The market also appears to be turning around, Dennis said.

Earlier this year, most of the buyers were interested in smaller units, but now the higher-end buyers are coming forward, including four currently in negotiations to buy penthouses that range from $1.8 million to $3 million.

Veer appeals to affluent, young people who want to live in a hip, urban environment with easy access to the Strip and other amenities, Dennis said.

“CityCenter is an innovative, inventive, future-minded place, and Veer is sort the example of that in its fullest form,” Dennis said.

Francisco Gonzalez-Pulido, one of the designers who worked with architect Helmut Jahn on the buildings, said the dynamic design is a move to making Las Vegas a more urban city.

“The most significant thing was the challenge of the background being in Las Vegas,” he said.

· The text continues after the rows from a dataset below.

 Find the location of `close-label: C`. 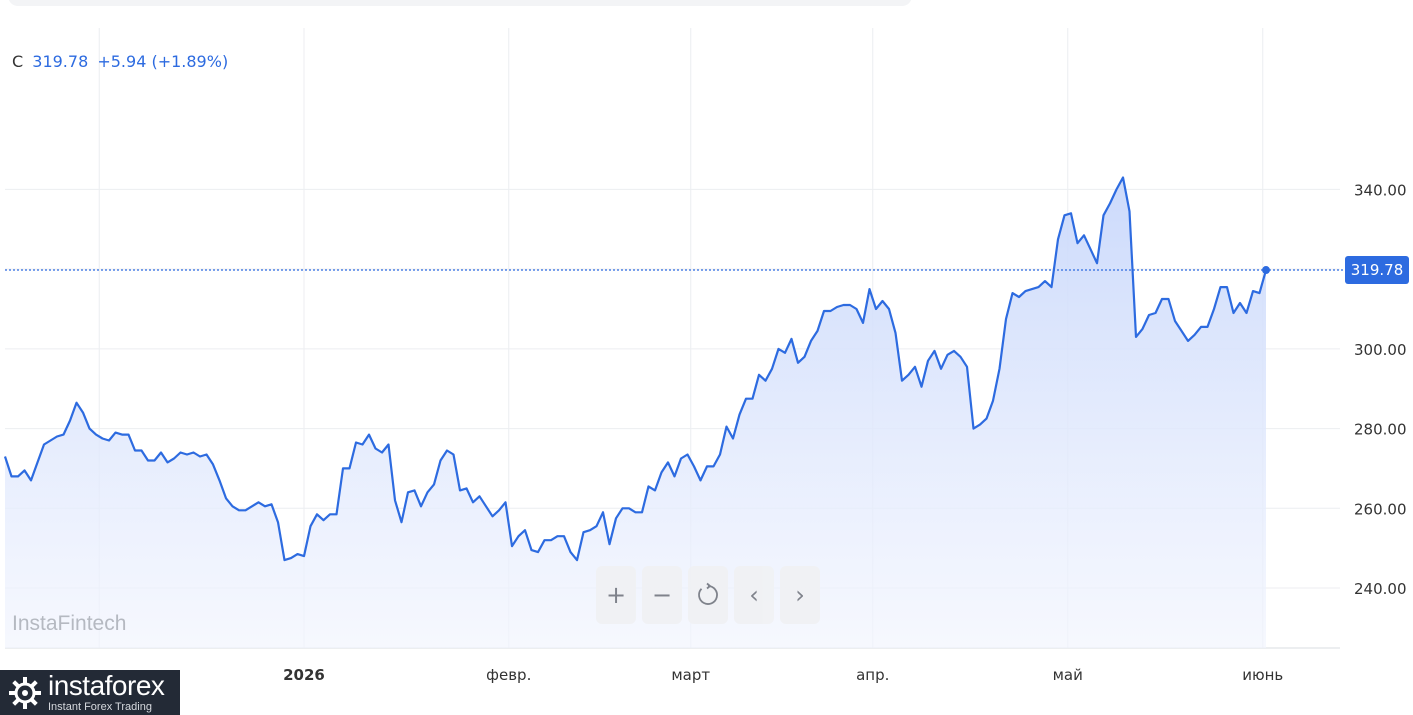

close-label: C is located at coordinates (18, 62).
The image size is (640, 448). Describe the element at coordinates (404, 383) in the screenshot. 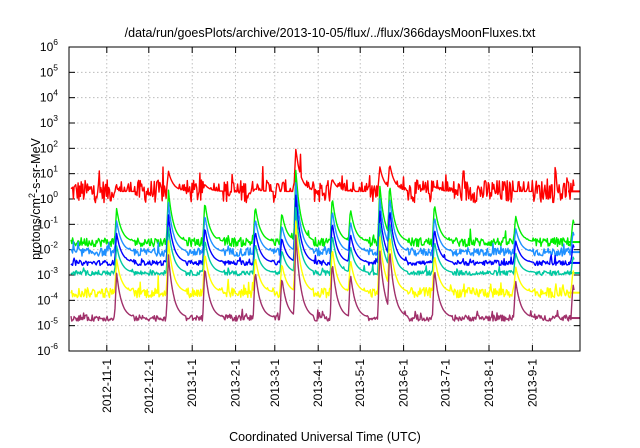

I see `x-tick-label: 2013-6-1` at that location.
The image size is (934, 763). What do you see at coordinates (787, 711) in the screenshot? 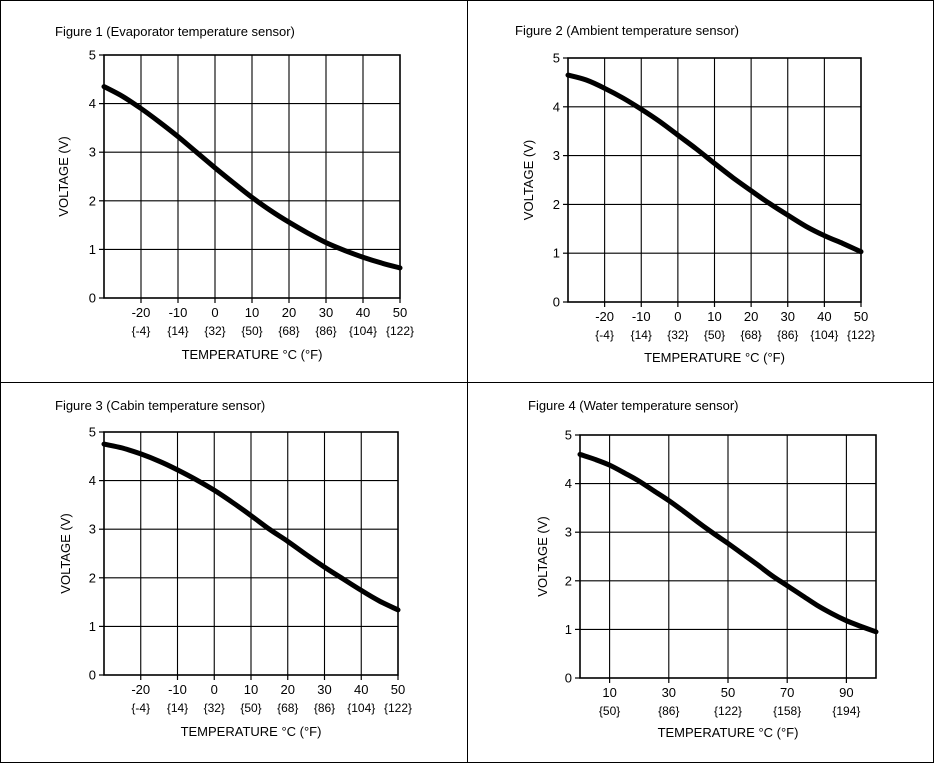
I see `x-tick-label-fahrenheit: {158}` at bounding box center [787, 711].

“Almost every architect that you talk to, nobody wants to do anything here because it’s not a very serious town,” he said. “This is a great opportunity to introduce a piece of truly urban fabric to a city that doesn’t have one yet.”

The buildings are expected to use at least 30 percent less energy than a typical building and are LEED Gold certified, despite being a “glass box in the desert,” Gonzalez-Pulido said.

The building uses external fins on the windows and glass that reflects the light, Gonzalez-Pulido said.

The two buildings are designed to interact with one another, with each leaning five degrees in opposite directions.

“By making these buildings parallelograms and leaning them, they became, obviously, more interesting,” he said.

“We’re very proud of these towers because we were against everything here, contractors were whining all the time about how expensive these buildings would be and how difficult, how challenging (it is) to build a leaning tower,” he said. “In the end, the buildings weren’t more expensive than a straight building would be.”

The building is unique not just compared to other structures in Las Vegas, but compared to buildings nationwide, he said.